> [Reading text]
+-------+

Express Claim Experience for Amazon Protection
Design Workshop Creator | Design Workshop Facilitator | UX Strategy
From time to time, I get asked to help lead teams on a design workshop. This is an example of an Align & Define workshop that focused on aligning the team on an experience problem and defining steps toward creating an experience that will help solve it.
Here you will see the steps that we took to do just that.
The challenge
Asurion was a partner with Amazon and provided product protection for the millions of customers on a wide range of products being sold on the site.
At the time, the claim experience for Amazon customers with the protection was too lengthy and asked for a lot of information which led to customers dropping out of the the web flow and calling into the claim line instead. This cost more workload on the claim agents and it is also a lengthier process.
We know that we need to help convert the claim customers through the web experience. I partnered with the product owner and stakeholders to come up with this problem statement going into the workshop: ”Alexa bought a $75 pair of headphones on Amazon, they broke and she needs to file a claim with only the information on her phone.” And off, we went.

+-------+

> [Information shown]
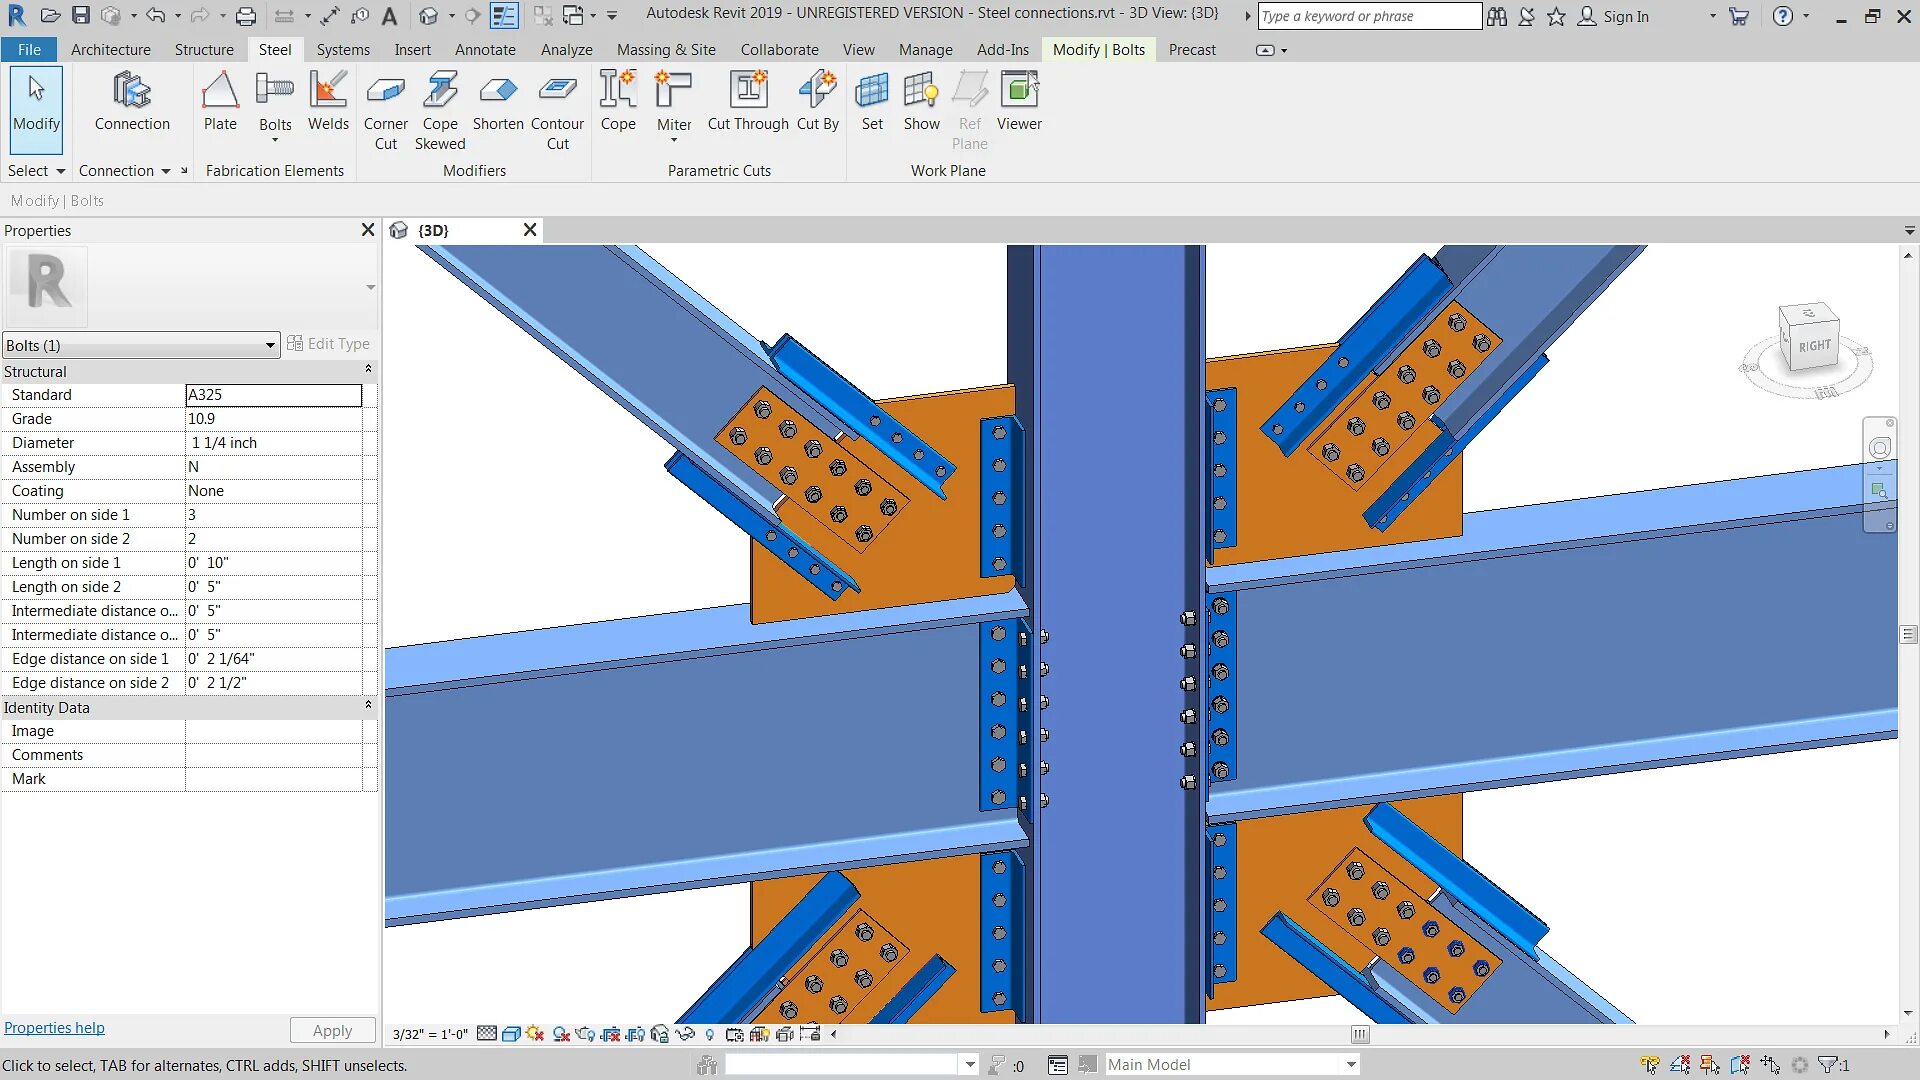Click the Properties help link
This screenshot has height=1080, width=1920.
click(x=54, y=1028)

+-------+

> [Instructions for the task]
Can you copy everything from "Here you will" down to "on the site." in the workshop case study, word for word?

> [Task output]
Here you will see the steps that we took to do just that.
The challenge
Asurion was a partner with Amazon and provided product protection for the millions of customers on a wide range of products being sold on the site.